A ordem foi dada na esteira da investigação aberta para apurar se os militares deixaram de disponibilizar leitos vagos para a sociedade durante a pandemia da covid-19 e diante do colapso dos sistemas de saúde de diversas cidades.

“Diante de uma carência generalizada de leitos para a internação de pacientes acometidos pela Covid-19, é de se esperar que todos os meios disponíveis estejam à disposição da população brasileira, não sendo possível pensar em reserva de vagas financiadas com recursos públicos para determinados setores da sociedade”, diz um trecho do despacho do ministro.

As informações devem ser enviadas ao Ministério da Saúde e secretarias estaduais de Saúde. Também devem ser disponibilizadas na internet para consulta da população.

“O Ministério da Defesa e os Comandos das três Forças Armadas deverão ainda dar ampla divulgação dessas informações à população em geral, utilizando, entre outros meios que entender pertinentes, o sítio eletrônico de suas organizações de saúde na internet”, determinou o ministro do TCU.

Hospital Militar de Área de Manaus. Foto: Reprodução/ Google street view

Na decisão, Zymler pontuou que os hospitais militares recebem recursos da União e usam estruturas físicas do governo federal e, em última instância, pertencem à administração pública. “Mesmo que sejam parcialmente custeadas com recursos privados dos militares e de seus dependentes”, lembrou o ministro.

As denúncias começaram a aparecer em janeiro, quando a escalada da pandemia no Amazonas levou ao colapso do sistema de saúde em Manaus, que sofria com a falta de leitos e via pacientes internados morrendo asfixiados pelo desabastecimento de oxigênio hospitalar. Na época, reportagens veiculadas na imprensa trouxeram a público informações sobre leitos ociosos nos hospitais militares da região.

O Ministério da Defesa chegou a prestar informações sobre as vagas. A pasta disse que os leitos constituem ‘reserva técnica para garantir a saúde do pessoal militar’. “O sistema de saúde das Forças Armadas é parcialmente custeado com recursos privados dos militares e de seus dependentes. Ao contrário do SUS, o sistema de saúde das Forças Armadas não é universal”, informou o ministério.

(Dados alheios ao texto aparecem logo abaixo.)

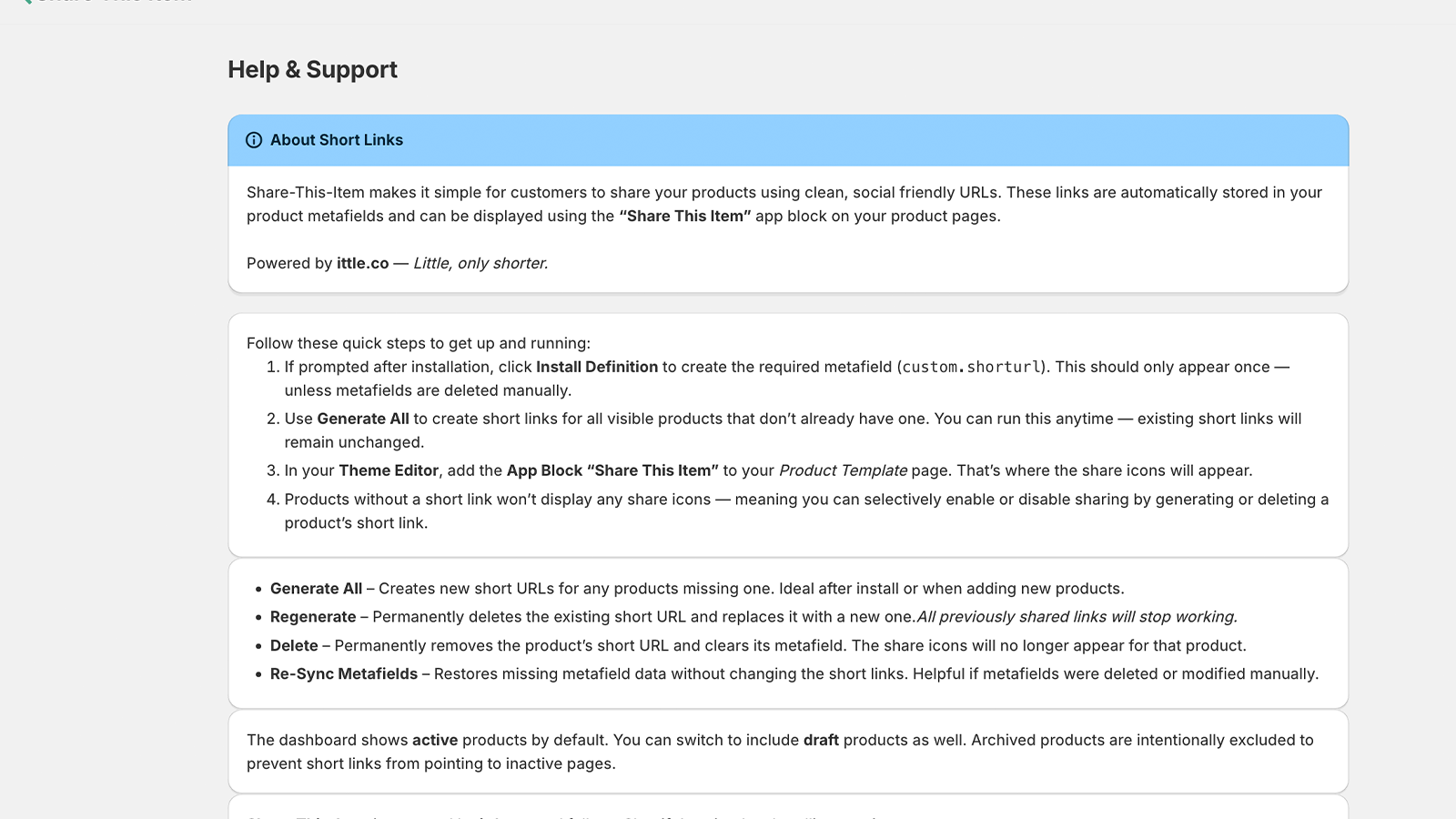Click the bold word 'active' in dashboard note
The width and height of the screenshot is (1456, 819).
[x=434, y=741]
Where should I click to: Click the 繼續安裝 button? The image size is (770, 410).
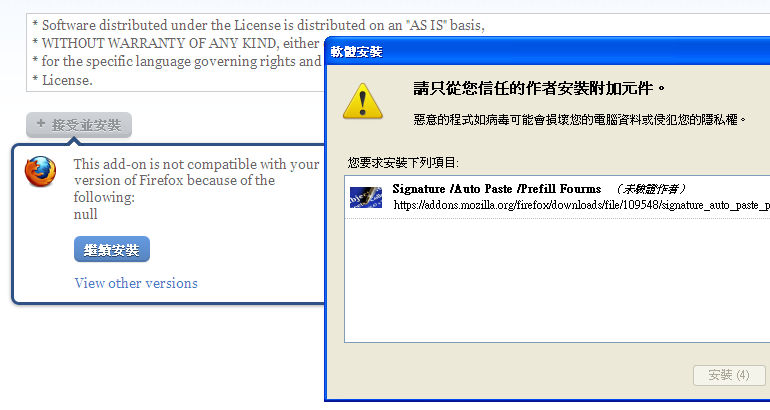[x=112, y=249]
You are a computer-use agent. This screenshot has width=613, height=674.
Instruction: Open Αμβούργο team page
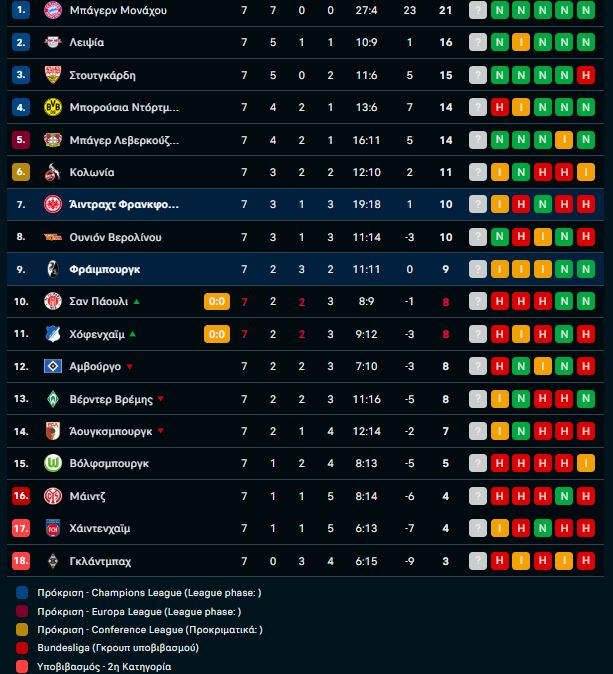[x=96, y=367]
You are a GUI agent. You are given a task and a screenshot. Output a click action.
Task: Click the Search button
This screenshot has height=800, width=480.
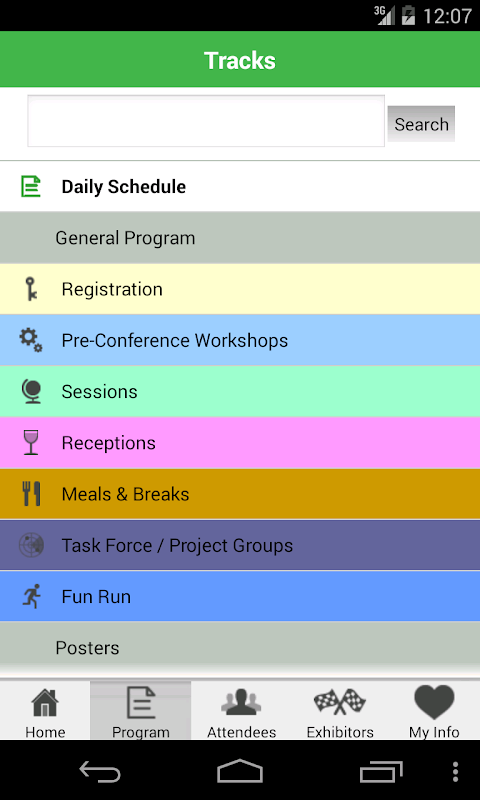pyautogui.click(x=421, y=124)
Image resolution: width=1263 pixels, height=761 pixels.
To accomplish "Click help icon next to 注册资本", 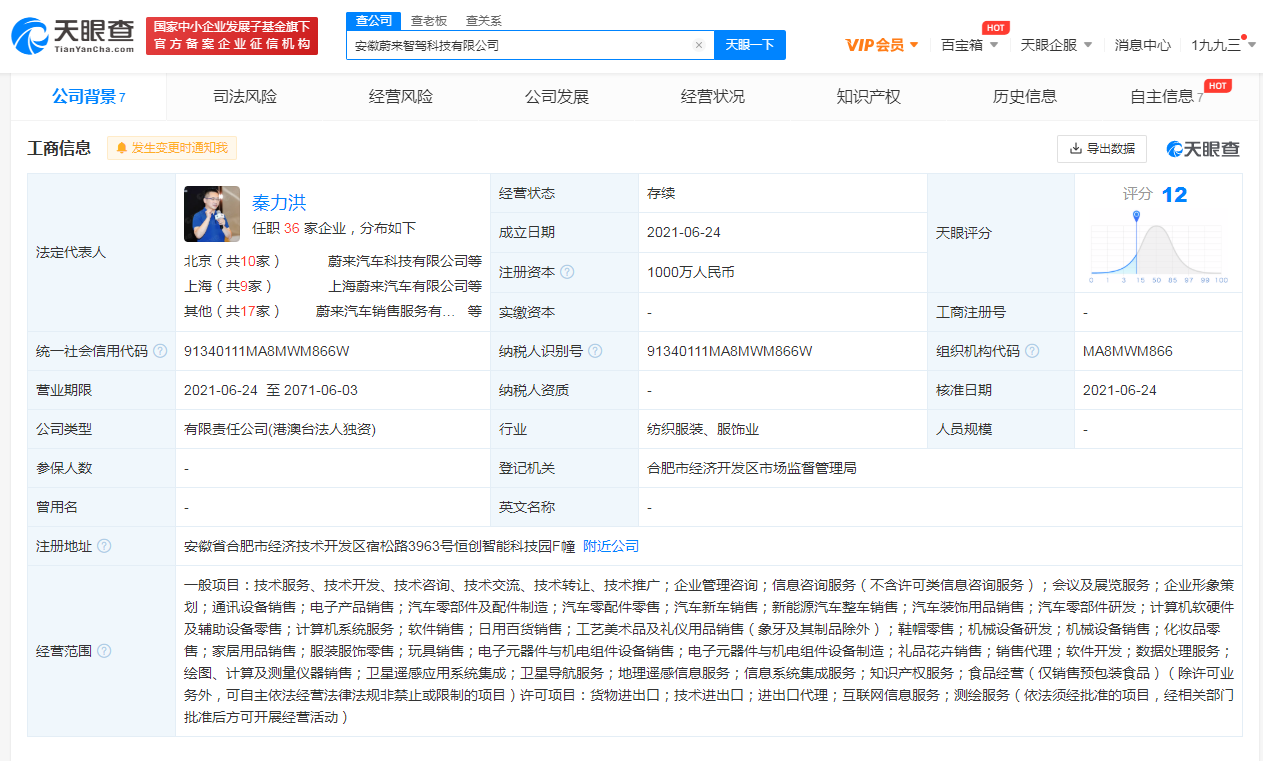I will pyautogui.click(x=567, y=272).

No entanto, na avaliação do ministro Benjamin Zymler, a legislação permite a a requisição de bens e serviços pelo poder público para enfrentamento da emergência de saúde pública causada pelo surto do novo coronavírus.

A Corte de Contas também determinou que os Comandos da Marinha, Exército e Aeronáutica, também no prazo de cinco dias úteis, encaminhem informações sobre a distribuição percentual de financiamento dos seus sistemas de saúde, entre recursos próprios e recursos do orçamento da União, e o total de usuários e beneficiários, discriminando-se os quantitativos entre militares da ativa, da reserva, pensionistas e dependentes.